O estilo do autor permanece intacto: frases sem pontuação convencional, diálogos embutidos no texto corrido e uma narrativa fluida, onde o leitor é desafiado a seguir o ritmo imposto pelo narrador. Longe de dificultar, essa escolha estilística imprime intensidade ao relato e força a atenção constante, mergulhando o leitor na lógica própria da obra.
A recepção de “Caim” foi marcada por controvérsias. Muitos o aplaudiram como uma obra corajosa e necessária, enquanto outros criticaram sua abordagem como desrespeitosa à fé. Saramago, no entanto, já era um autor acostumado à polêmica — e é justamente essa disposição para confrontar temas sagrados que torna o romance tão instigante.

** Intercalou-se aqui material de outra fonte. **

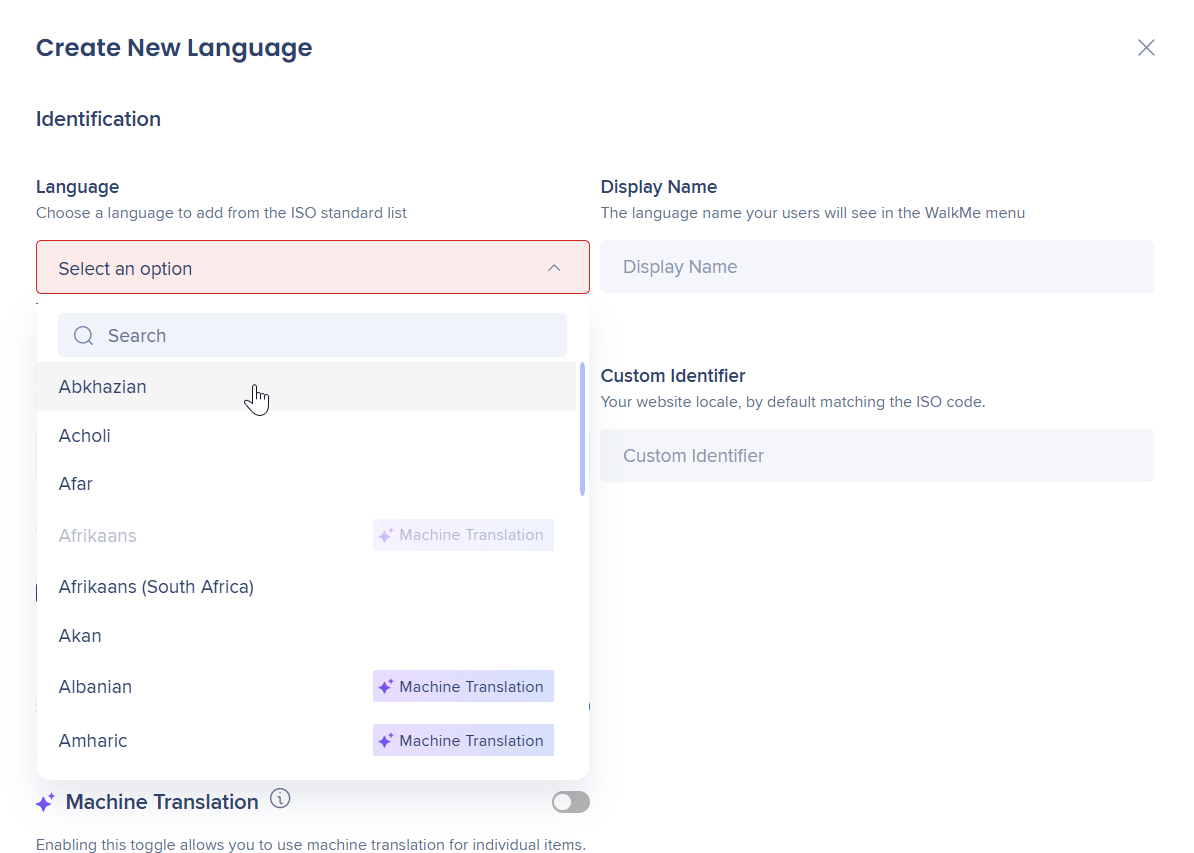Click the search magnifier icon in dropdown
Viewport: 1194px width, 853px height.
click(x=83, y=336)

Ao fim da narrativa, o destino do mundo se cruza novamente com o de Caim, e o final surpreendente do livro reforça a crítica à lógica destrutiva presente em certas visões religiosas. Com ironia e tragédia entrelaçadas, José Saramago transforma “Caim” numa reflexão sobre a fragilidade da moral imposta e sobre a urgência de questionarmos as autoridades absolutas, sejam divinas ou humanas.
Assim, “Caim” é mais do que uma provocação teológica: é um convite à lucidez. Um livro que, mesmo partindo de textos antigos, fala diretamente aos dilemas contemporâneos. E, como toda grande obra de Saramago, permanece atual, inquietante — é necessário.